* Joseph Reagle <
[email protected]> [2003-02-11 08:59-0500]
> On Tuesday 11 February 2003 01:23, Gerald Oskoboiny wrote:
> > I switched to Bogofilter (from Spamassassin) last Thursday, and
> > I'm really happy with it so far. My mail still gets labelled by
> > spamassassin on the way in, but I don't use it to decide where
> > my mail goes any more.
>
> I too no longer use spamassasin as a filtering criteria though I still run
> it to get rid of most of the horrid email on the pop server, and compare
> the results. I'm fairly happy with bogofilter though it does let some
> stupid spam through occasionally, and isn't catching the latest spams which
> is just a non-spammy natural language sentence or two and a link. (Also, it
> still misses some html mail, and I'm willing to consider that as very
> probable spam from the start.)
>
> > I decided to keep the spamassassin-labelling stuff around because
> > bogofilter can learn probability ratings for spamassassin tokens,
> > e.g. "user_agent_mutt" currently has pgood=0.007957, pbad=0.000354.
>
> What do you mean, the spam-assassin headers are still part of the email when
> you run bogofilter? That's just cheating then, right? (I originally trained
> bogofilter with the headers included and was stunned by it's performance
> when the headers were present, but not when they weren't, so that's why I :
> sed -e "/X-KMail/d" -e "/X-Spam/d" -e "/X-Bogosity/d" -e "/ * /d" $f
Not cheating at all!

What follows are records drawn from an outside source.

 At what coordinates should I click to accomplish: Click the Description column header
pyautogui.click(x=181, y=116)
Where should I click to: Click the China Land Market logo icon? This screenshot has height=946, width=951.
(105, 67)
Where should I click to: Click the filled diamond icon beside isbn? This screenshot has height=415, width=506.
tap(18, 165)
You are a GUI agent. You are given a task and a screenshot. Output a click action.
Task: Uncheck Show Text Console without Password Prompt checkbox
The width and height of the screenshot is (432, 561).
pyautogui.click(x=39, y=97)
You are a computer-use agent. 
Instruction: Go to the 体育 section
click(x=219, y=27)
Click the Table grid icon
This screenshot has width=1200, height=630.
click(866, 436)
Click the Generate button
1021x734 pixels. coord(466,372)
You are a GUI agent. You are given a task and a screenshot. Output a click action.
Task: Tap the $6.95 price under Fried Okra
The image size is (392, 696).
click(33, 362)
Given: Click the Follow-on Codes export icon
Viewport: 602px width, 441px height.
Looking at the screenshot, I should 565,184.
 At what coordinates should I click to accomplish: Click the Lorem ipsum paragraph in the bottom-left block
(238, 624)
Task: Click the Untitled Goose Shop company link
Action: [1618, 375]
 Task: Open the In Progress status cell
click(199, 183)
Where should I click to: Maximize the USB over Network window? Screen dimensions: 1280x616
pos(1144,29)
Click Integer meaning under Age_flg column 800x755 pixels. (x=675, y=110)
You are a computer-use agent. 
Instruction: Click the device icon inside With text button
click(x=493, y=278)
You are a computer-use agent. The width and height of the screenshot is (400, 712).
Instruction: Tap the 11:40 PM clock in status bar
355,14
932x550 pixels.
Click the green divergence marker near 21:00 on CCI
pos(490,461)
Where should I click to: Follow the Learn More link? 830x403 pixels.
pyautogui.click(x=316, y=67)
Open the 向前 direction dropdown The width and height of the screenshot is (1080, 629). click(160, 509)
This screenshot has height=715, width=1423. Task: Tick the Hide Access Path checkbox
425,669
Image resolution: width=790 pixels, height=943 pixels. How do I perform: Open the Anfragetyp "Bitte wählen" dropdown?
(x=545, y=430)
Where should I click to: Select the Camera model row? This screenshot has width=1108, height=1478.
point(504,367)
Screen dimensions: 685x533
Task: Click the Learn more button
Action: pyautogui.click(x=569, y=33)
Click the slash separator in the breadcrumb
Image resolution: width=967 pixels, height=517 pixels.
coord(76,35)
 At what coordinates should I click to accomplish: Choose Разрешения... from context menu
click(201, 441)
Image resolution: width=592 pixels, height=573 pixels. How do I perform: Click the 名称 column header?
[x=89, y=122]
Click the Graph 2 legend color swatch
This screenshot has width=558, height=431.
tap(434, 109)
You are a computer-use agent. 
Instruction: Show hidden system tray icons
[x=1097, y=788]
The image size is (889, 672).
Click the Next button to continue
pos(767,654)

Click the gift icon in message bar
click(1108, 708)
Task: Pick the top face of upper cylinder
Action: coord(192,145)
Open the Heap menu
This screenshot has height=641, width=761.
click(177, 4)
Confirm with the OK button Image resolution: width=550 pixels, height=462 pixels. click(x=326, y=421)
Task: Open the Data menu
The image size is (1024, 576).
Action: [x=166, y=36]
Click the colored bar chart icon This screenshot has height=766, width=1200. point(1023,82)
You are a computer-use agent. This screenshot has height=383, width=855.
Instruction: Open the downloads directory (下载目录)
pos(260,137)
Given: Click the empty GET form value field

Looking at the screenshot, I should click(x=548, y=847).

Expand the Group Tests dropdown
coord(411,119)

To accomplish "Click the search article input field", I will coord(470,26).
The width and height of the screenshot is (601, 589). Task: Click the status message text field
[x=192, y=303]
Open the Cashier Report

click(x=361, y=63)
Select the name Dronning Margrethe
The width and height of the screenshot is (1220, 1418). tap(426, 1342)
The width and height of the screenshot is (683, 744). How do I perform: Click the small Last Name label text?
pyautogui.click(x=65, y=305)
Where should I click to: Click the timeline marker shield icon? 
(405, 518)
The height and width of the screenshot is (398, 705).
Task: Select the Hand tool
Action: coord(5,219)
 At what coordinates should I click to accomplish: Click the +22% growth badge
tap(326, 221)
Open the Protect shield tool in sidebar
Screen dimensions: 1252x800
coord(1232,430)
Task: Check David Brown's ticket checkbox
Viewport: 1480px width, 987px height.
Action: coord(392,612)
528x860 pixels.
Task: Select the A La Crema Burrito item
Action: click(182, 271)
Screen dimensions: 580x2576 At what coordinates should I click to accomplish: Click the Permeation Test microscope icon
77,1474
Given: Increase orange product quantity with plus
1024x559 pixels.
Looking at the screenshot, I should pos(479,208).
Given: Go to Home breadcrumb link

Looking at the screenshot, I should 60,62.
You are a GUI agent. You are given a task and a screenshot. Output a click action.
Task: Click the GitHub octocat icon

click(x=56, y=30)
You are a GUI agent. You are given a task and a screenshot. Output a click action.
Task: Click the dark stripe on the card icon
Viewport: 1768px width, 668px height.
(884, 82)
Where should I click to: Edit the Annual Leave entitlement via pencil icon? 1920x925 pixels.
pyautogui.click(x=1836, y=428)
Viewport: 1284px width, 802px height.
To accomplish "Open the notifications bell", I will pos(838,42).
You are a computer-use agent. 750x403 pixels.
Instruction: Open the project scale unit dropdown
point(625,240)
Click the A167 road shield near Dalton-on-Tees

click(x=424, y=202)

This isn't a competition between SA and bogofilter; if they
bogofilter algorithms can be used to take into account features that SA detects,
so much the better.
Very loose analogy: its like a multi-layer feedforward neural network, where the earlier
layers reorganise the data and emphasise salient features in such a way as to make
it easier for later layers to do even more useful processing...
Dan